◆ Instructions for the task
Here is a listing; restate all of it exactly.

BEGIN Excerpted data

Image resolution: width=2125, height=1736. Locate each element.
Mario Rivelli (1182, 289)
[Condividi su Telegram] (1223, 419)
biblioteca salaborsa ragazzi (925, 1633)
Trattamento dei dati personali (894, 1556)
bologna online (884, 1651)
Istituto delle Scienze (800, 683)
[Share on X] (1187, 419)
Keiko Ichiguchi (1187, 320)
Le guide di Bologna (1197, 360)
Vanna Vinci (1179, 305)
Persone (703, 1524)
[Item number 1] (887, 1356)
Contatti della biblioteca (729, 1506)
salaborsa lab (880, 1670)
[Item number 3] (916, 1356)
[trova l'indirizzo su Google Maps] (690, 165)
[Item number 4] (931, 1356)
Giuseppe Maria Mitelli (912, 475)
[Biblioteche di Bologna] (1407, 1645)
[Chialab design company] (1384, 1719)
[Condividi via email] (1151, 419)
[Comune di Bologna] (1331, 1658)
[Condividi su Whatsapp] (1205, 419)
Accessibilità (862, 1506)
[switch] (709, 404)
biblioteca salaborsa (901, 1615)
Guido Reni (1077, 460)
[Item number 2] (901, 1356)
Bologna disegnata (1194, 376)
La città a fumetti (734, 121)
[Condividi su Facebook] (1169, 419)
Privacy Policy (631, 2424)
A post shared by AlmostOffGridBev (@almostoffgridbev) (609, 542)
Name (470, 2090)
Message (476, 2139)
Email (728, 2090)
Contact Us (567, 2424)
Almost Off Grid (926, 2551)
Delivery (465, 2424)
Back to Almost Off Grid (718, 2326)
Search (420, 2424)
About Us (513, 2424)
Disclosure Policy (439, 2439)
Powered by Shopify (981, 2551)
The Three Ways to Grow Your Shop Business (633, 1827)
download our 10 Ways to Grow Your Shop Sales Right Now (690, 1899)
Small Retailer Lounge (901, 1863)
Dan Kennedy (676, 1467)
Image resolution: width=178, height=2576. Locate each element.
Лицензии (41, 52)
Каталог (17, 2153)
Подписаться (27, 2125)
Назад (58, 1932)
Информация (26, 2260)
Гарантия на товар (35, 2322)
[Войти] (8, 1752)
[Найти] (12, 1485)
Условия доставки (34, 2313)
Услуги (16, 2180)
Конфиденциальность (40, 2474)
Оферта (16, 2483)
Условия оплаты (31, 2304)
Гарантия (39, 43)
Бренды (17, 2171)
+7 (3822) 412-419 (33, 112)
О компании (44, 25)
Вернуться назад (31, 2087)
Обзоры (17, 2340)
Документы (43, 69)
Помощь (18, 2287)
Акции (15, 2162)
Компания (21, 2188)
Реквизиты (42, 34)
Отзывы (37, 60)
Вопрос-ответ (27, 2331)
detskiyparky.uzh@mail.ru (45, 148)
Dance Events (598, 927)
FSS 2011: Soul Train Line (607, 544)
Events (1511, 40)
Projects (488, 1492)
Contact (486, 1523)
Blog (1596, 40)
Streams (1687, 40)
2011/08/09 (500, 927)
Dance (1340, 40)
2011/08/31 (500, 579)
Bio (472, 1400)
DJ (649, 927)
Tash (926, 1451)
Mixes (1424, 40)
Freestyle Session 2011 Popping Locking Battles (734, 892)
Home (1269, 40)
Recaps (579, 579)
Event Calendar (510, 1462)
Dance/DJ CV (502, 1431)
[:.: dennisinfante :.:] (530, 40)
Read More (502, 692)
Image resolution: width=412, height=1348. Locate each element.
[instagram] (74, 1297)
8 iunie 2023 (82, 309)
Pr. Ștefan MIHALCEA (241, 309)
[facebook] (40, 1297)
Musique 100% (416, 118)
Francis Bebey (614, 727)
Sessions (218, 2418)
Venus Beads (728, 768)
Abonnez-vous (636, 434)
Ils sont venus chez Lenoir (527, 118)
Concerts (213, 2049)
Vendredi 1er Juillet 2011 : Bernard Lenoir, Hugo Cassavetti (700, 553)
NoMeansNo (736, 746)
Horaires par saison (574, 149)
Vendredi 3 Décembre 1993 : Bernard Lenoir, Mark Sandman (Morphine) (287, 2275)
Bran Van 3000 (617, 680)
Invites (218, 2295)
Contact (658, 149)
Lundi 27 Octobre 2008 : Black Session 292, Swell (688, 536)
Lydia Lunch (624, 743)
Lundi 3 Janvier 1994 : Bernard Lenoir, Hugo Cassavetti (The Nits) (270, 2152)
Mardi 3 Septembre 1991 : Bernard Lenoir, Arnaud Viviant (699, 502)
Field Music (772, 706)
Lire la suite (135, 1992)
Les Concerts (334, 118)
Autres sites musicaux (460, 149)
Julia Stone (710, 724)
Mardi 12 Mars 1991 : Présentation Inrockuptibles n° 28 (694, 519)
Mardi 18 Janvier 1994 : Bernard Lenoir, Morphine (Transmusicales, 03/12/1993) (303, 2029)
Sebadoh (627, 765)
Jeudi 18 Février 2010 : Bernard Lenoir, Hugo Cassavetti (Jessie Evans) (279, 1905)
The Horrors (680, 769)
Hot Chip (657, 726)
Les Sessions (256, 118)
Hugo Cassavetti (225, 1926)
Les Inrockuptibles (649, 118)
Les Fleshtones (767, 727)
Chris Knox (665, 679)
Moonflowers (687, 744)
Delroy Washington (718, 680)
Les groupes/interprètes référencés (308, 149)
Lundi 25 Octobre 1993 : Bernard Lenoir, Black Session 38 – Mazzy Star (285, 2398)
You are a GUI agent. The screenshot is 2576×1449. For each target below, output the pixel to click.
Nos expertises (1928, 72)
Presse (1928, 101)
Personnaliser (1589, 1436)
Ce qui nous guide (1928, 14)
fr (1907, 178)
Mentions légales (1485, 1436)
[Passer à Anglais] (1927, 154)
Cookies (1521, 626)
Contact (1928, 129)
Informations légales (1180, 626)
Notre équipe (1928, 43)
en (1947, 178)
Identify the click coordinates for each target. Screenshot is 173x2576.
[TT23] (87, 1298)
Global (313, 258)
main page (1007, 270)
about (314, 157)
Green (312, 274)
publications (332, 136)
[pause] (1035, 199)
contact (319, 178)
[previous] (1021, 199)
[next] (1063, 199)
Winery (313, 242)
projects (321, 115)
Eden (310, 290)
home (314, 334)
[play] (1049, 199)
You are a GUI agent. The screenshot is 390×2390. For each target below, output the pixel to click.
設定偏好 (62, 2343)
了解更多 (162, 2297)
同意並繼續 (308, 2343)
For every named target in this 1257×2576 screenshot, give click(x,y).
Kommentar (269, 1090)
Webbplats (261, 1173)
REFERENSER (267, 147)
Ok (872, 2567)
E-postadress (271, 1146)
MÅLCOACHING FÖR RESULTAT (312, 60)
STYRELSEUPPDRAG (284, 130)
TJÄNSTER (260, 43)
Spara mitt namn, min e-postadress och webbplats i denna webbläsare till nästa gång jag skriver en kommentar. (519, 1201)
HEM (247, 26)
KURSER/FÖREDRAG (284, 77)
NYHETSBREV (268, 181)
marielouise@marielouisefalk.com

END Excerpted data

◆ Result
Image resolution: width=2125, height=1736. Locate each element.
Mario Rivelli (1182, 289)
[Condividi su Telegram] (1223, 419)
biblioteca salaborsa ragazzi (925, 1633)
Trattamento dei dati personali (894, 1556)
bologna online (884, 1651)
Istituto delle Scienze (800, 683)
[Share on X] (1187, 419)
Keiko Ichiguchi (1187, 320)
Le guide di Bologna (1197, 360)
Vanna Vinci (1179, 305)
Persone (703, 1524)
[Item number 1] (887, 1356)
Contatti della biblioteca (729, 1506)
salaborsa lab (880, 1670)
[Item number 3] (916, 1356)
[trova l'indirizzo su Google Maps] (690, 165)
[Item number 4] (931, 1356)
Giuseppe Maria Mitelli (912, 475)
[Biblioteche di Bologna] (1407, 1645)
[Chialab design company] (1384, 1719)
[Condividi via email] (1151, 419)
[Comune di Bologna] (1331, 1658)
[Condividi su Whatsapp] (1205, 419)
Accessibilità (862, 1506)
[switch] (709, 404)
biblioteca salaborsa (901, 1615)
Guido Reni (1077, 460)
[Item number 2] (901, 1356)
Bologna disegnata (1194, 376)
La città a fumetti (734, 121)
[Condividi su Facebook] (1169, 419)
Privacy Policy (631, 2424)
A post shared by AlmostOffGridBev (@almostoffgridbev) (609, 542)
Name (470, 2090)
Message (476, 2139)
Email (728, 2090)
Contact Us (567, 2424)
Almost Off Grid (926, 2551)
Delivery (465, 2424)
Back to Almost Off Grid (718, 2326)
Search (420, 2424)
About Us (513, 2424)
Disclosure Policy (439, 2439)
Powered by Shopify (981, 2551)
The Three Ways to Grow Your Shop Business (633, 1827)
download our 10 Ways to Grow Your Shop Sales Right Now (690, 1899)
Small Retailer Lounge (901, 1863)
Dan Kennedy (676, 1467)
Image resolution: width=178, height=2576. Locate each element.
Лицензии (41, 52)
Каталог (17, 2153)
Подписаться (27, 2125)
Назад (58, 1932)
Информация (26, 2260)
Гарантия на товар (35, 2322)
[Войти] (8, 1752)
[Найти] (12, 1485)
Условия доставки (34, 2313)
Услуги (16, 2180)
Конфиденциальность (40, 2474)
Оферта (16, 2483)
Условия оплаты (31, 2304)
Гарантия (39, 43)
Бренды (17, 2171)
+7 (3822) 412-419 (33, 112)
О компании (44, 25)
Вернуться назад (31, 2087)
Обзоры (17, 2340)
Документы (43, 69)
Помощь (18, 2287)
Акции (15, 2162)
Компания (21, 2188)
Реквизиты (42, 34)
Отзывы (37, 60)
Вопрос-ответ (27, 2331)
detskiyparky.uzh@mail.ru (45, 148)
Dance Events (598, 927)
FSS 2011: Soul Train Line (607, 544)
Events (1511, 40)
Projects (488, 1492)
Contact (486, 1523)
Blog (1596, 40)
Streams (1687, 40)
2011/08/09 (500, 927)
Dance (1340, 40)
2011/08/31 (500, 579)
Bio (472, 1400)
DJ (649, 927)
Tash (926, 1451)
Mixes (1424, 40)
Freestyle Session 2011 Popping Locking Battles (734, 892)
Home (1269, 40)
Recaps (579, 579)
Event Calendar (510, 1462)
Dance/DJ CV (502, 1431)
[:.: dennisinfante :.:] (530, 40)
Read More (502, 692)
Image resolution: width=412, height=1348. Locate each element.
[instagram] (74, 1297)
8 iunie 2023 (82, 309)
Pr. Ștefan MIHALCEA (241, 309)
[facebook] (40, 1297)
Musique 100% (416, 118)
Francis Bebey (614, 727)
Sessions (218, 2418)
Venus Beads (728, 768)
Abonnez-vous (636, 434)
Ils sont venus chez Lenoir (527, 118)
Concerts (213, 2049)
Vendredi 1er Juillet 2011 : Bernard Lenoir, Hugo Cassavetti (700, 553)
NoMeansNo (736, 746)
Horaires par saison (574, 149)
Vendredi 3 Décembre 1993 : Bernard Lenoir, Mark Sandman (Morphine) (287, 2275)
Bran Van 3000 (617, 680)
Invites (218, 2295)
Contact (658, 149)
Lundi 27 Octobre 2008 : Black Session 292, Swell (688, 536)
Lydia Lunch (624, 743)
Lundi 3 Janvier 1994 : Bernard Lenoir, Hugo Cassavetti (The Nits) (270, 2152)
Mardi 3 Septembre 1991 : Bernard Lenoir, Arnaud Viviant (699, 502)
Field Music (772, 706)
Lire la suite (135, 1992)
Les Concerts (334, 118)
Autres sites musicaux (460, 149)
Julia Stone (710, 724)
Mardi 12 Mars 1991 : Présentation Inrockuptibles n° 28 (694, 519)
Mardi 18 Janvier 1994 : Bernard Lenoir, Morphine (Transmusicales, 03/12/1993) (303, 2029)
Sebadoh (627, 765)
Jeudi 18 Février 2010 : Bernard Lenoir, Hugo Cassavetti (Jessie Evans) (279, 1905)
The Horrors (680, 769)
Hot Chip (657, 726)
Les Sessions (256, 118)
Hugo Cassavetti (225, 1926)
Les Inrockuptibles (649, 118)
Les Fleshtones (767, 727)
Chris Knox (665, 679)
Moonflowers (687, 744)
Delroy Washington (718, 680)
Les groupes/interprètes référencés (308, 149)
Lundi 25 Octobre 1993 : Bernard Lenoir, Black Session 38 – Mazzy Star (285, 2398)
You are a GUI agent. The screenshot is 2576×1449. For each target below, output the pixel to click.
Nos expertises (1928, 72)
Presse (1928, 101)
Personnaliser (1589, 1436)
Ce qui nous guide (1928, 14)
fr (1907, 178)
Mentions légales (1485, 1436)
[Passer à Anglais] (1927, 154)
Cookies (1521, 626)
Contact (1928, 129)
Informations légales (1180, 626)
Notre équipe (1928, 43)
en (1947, 178)
Identify the click coordinates for each target. Screenshot is 173x2576.
[TT23] (87, 1298)
Global (313, 258)
main page (1007, 270)
about (314, 157)
Green (312, 274)
publications (332, 136)
[pause] (1035, 199)
contact (319, 178)
[previous] (1021, 199)
[next] (1063, 199)
Winery (313, 242)
projects (321, 115)
Eden (310, 290)
home (314, 334)
[play] (1049, 199)
You are a GUI agent. The screenshot is 390×2390. For each target below, output the pixel to click.
設定偏好 (62, 2343)
了解更多 (162, 2297)
同意並繼續 (308, 2343)
For every named target in this 1257×2576 screenshot, give click(x,y).
Kommentar (269, 1090)
Webbplats (261, 1173)
REFERENSER (267, 147)
Ok (872, 2567)
E-postadress (271, 1146)
MÅLCOACHING FÖR RESULTAT (312, 60)
STYRELSEUPPDRAG (284, 130)
TJÄNSTER (260, 43)
Spara mitt namn, min e-postadress och webbplats i denna webbläsare till nästa gång jag skriver en kommentar. (519, 1201)
HEM (247, 26)
KURSER/FÖREDRAG (284, 77)
NYHETSBREV (268, 181)
marielouise@marielouisefalk.com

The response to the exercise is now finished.